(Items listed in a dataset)
[Start of Attachment]
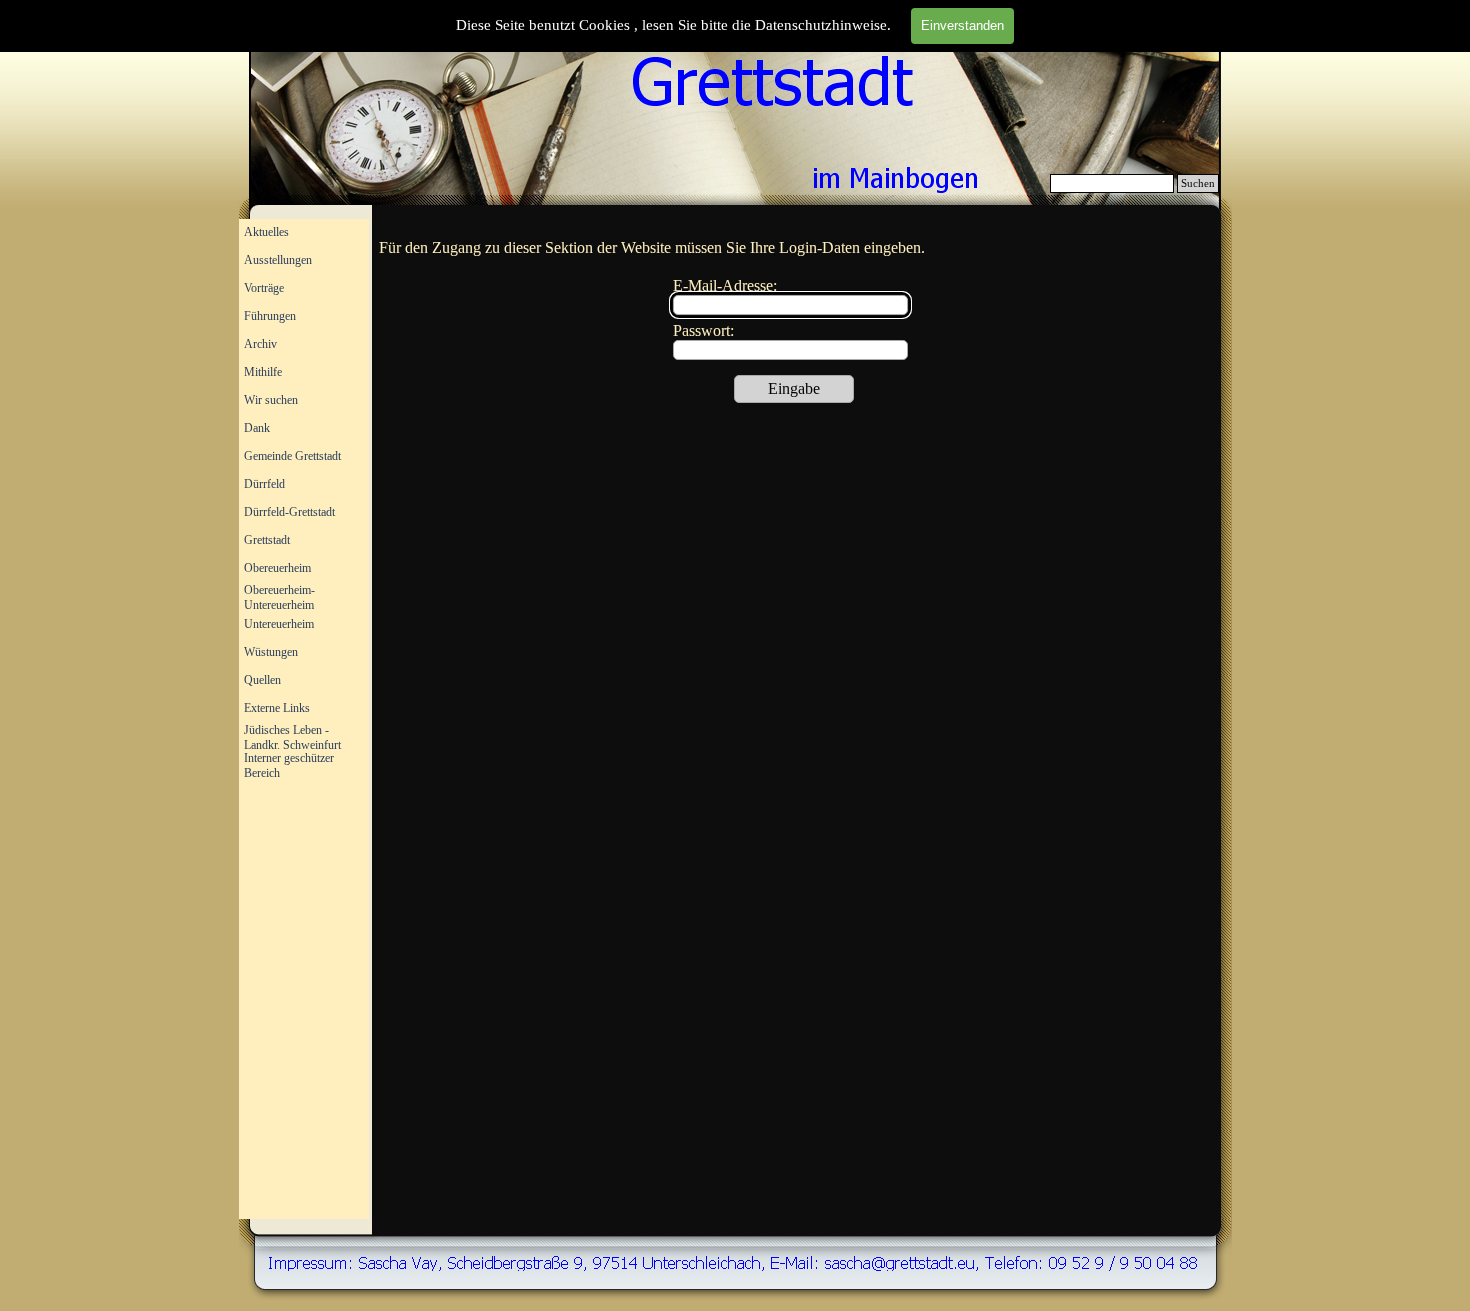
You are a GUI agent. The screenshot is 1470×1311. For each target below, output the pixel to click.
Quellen (262, 680)
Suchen (1198, 183)
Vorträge (264, 288)
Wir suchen (271, 400)
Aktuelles (266, 232)
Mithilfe (263, 372)
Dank (257, 428)
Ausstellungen (278, 260)
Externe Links (277, 708)
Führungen (270, 316)
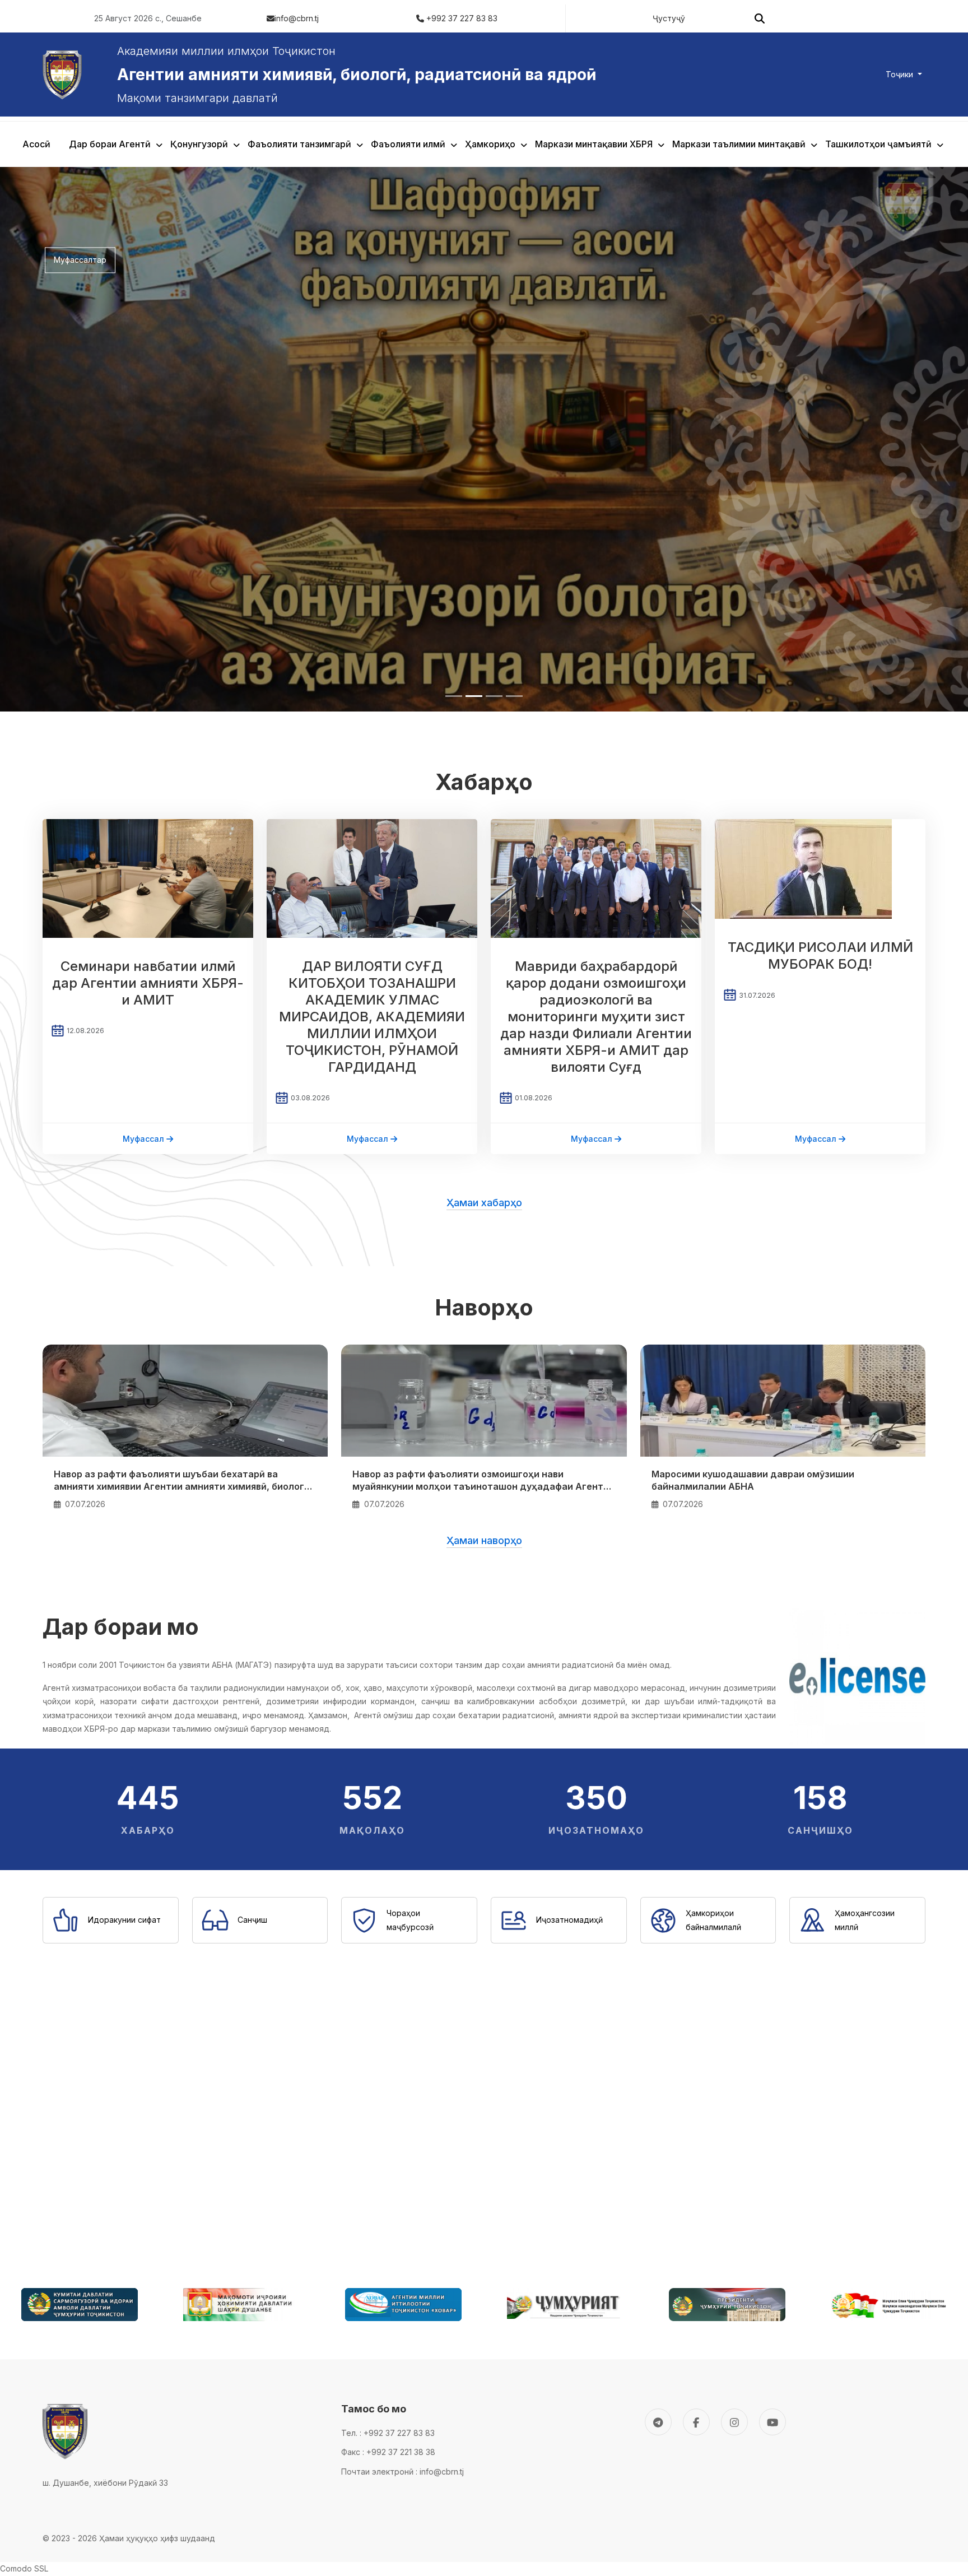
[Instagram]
[End of Attachment]
* [Directions]:
Line by line, write out the entries exactly, and leave the pictures out.

* [Answer to the problem]:
You are a GUI agent. The screenshot is 1470×1311. For each target below, output the pixel to click.
Quellen (262, 680)
Suchen (1198, 183)
Vorträge (264, 288)
Wir suchen (271, 400)
Aktuelles (266, 232)
Mithilfe (263, 372)
Dank (257, 428)
Ausstellungen (278, 260)
Externe Links (277, 708)
Führungen (270, 316)
[Instagram]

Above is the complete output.